Die Serie ist Teil des Projekts Dunkle Zeiten, helle Nächte des Goethe-Instituts in Kooperation mit dekoder. Für diese Reihe wurden Autorinnen und Autoren sowie Film- und Medienschaffende in Russland und im Exil eingeladen, den neuen Alltag seit dem 24.2.2022 zu dokumentieren und zu reflektieren.

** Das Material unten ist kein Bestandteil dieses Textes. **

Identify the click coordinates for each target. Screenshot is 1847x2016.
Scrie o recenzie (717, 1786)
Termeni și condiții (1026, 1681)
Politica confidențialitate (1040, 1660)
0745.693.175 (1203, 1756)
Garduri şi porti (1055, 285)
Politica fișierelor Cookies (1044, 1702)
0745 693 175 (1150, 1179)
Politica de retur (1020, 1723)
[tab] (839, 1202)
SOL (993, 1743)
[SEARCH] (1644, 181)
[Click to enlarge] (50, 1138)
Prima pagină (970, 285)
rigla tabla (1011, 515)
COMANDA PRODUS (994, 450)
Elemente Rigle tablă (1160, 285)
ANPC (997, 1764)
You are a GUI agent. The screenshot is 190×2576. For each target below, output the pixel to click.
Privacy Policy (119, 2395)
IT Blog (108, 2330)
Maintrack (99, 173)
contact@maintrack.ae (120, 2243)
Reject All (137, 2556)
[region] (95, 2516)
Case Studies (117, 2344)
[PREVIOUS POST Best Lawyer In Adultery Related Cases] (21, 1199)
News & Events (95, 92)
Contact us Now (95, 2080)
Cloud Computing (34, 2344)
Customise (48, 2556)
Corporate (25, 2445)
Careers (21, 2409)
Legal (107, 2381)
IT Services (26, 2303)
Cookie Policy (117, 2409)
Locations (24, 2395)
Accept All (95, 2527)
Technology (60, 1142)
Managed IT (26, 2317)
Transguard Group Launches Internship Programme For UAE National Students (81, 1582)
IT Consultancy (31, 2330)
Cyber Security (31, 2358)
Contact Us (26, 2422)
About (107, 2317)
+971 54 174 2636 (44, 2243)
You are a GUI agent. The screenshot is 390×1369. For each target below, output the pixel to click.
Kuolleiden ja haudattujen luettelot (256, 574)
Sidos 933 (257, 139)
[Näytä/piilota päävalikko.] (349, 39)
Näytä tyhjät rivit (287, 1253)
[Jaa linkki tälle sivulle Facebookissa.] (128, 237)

„Ich habe diese Fotos in Berlin mit einem alten Handy gemacht, hauptsächlich im ehemaligen Westteil der Stadt.
Schon seit einigen Monaten ist Berlin mein neues Zuhause. Davor war ich 10 Jahre in Moskau, 13 Jahre in Piter (die Petersburger mögen dieses Wort nicht), 12 Jahre in Kemerowo und die ersten 11 Jahre im spätsowjetischen Leningrad.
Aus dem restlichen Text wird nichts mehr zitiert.